» What to produce:
Could you set down exactly the lines of the data below, starting at the one that holds "You are a computer-use" and ending at the one that holds "Instruction: Launch PowerDVD from the desktop", both included, and only those?

START Task input

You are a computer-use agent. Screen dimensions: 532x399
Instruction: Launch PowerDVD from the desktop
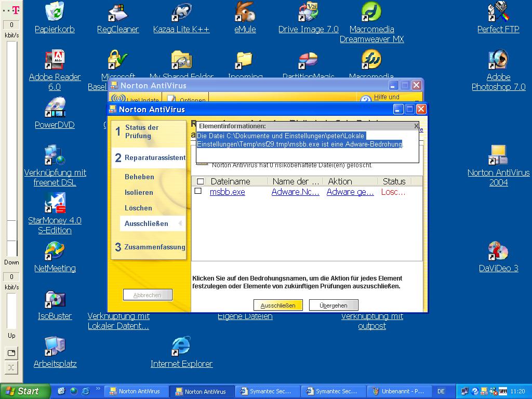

END Task input
START Task input

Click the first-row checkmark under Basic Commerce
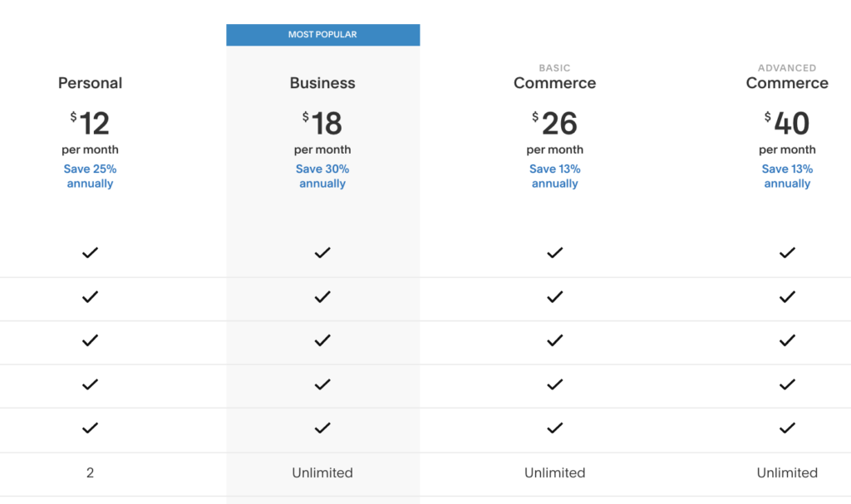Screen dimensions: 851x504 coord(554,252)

END Task input
START Task input

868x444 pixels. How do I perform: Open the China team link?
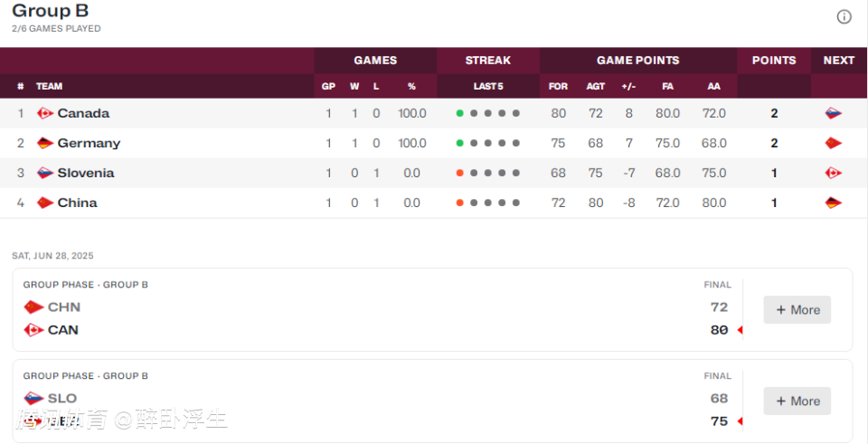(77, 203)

END Task input

» Result for this task:
You are a computer-use agent. Screen dimensions: 532x399
Instruction: Launch PowerDVD from the desktop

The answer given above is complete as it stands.